# TASK GOAL
Among the entries below, find every line that contains the string "will", then copy it.

--- START ---

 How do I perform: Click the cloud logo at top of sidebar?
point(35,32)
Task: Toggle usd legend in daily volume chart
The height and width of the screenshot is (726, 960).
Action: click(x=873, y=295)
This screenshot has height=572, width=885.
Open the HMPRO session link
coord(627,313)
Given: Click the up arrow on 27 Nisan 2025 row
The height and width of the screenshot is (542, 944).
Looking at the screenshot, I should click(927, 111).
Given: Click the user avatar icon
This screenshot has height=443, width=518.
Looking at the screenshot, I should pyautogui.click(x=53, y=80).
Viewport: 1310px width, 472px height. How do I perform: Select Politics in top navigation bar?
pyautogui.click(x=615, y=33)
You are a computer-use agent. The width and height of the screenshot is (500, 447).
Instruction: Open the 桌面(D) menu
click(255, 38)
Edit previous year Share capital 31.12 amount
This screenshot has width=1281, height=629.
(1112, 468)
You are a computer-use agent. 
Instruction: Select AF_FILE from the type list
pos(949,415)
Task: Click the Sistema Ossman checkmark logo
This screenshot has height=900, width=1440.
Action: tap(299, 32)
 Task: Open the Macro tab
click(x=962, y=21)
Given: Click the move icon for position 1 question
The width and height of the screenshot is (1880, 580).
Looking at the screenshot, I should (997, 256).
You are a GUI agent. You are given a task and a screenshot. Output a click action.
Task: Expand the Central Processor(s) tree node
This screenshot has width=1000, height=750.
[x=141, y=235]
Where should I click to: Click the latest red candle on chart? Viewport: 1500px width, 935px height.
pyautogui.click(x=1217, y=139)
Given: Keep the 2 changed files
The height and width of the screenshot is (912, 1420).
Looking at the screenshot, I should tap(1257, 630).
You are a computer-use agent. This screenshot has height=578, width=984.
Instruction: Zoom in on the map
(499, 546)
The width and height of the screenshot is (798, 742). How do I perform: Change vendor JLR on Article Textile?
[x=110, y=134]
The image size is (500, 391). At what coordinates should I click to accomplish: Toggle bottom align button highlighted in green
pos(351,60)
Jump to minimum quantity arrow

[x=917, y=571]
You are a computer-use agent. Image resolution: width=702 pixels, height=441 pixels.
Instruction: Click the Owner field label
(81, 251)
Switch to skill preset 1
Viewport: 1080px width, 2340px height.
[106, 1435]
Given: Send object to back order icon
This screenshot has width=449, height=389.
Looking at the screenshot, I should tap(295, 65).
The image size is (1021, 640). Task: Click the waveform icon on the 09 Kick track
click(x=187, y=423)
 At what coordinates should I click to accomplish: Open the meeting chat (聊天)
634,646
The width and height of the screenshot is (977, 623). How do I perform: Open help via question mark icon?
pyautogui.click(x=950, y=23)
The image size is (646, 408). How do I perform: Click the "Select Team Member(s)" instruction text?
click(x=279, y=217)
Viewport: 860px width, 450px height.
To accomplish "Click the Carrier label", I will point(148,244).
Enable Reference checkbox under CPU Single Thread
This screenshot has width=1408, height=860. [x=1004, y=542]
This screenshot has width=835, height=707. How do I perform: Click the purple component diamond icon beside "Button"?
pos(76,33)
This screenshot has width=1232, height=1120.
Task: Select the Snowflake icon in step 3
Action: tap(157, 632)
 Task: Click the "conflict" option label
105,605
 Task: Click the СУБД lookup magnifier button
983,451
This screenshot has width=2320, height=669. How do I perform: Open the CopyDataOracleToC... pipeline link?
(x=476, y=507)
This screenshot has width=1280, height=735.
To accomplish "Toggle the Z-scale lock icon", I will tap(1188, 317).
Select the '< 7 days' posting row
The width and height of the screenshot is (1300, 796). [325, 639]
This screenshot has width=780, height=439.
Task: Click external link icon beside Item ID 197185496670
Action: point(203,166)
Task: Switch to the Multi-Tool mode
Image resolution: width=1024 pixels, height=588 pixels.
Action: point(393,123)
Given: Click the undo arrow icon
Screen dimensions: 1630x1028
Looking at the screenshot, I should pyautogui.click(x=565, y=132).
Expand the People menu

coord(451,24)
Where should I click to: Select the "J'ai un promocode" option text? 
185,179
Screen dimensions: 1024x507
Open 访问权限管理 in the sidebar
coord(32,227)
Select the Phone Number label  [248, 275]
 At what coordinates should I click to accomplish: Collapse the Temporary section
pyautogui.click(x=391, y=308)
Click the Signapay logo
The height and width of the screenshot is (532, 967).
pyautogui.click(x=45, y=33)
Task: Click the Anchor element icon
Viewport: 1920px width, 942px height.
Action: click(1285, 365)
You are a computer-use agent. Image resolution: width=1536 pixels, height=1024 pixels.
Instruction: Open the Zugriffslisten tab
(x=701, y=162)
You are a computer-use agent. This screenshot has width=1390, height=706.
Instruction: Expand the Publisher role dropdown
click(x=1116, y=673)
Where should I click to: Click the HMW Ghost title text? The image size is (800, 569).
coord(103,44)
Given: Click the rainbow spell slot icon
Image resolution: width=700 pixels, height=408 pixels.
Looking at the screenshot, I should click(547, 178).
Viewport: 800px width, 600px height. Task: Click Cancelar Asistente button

--- END ---

# YOUR RESPONSE
To accomplish "Click the Carrier label", I will point(148,244).
To accomplish "Toggle the Z-scale lock icon", I will tap(1188, 317).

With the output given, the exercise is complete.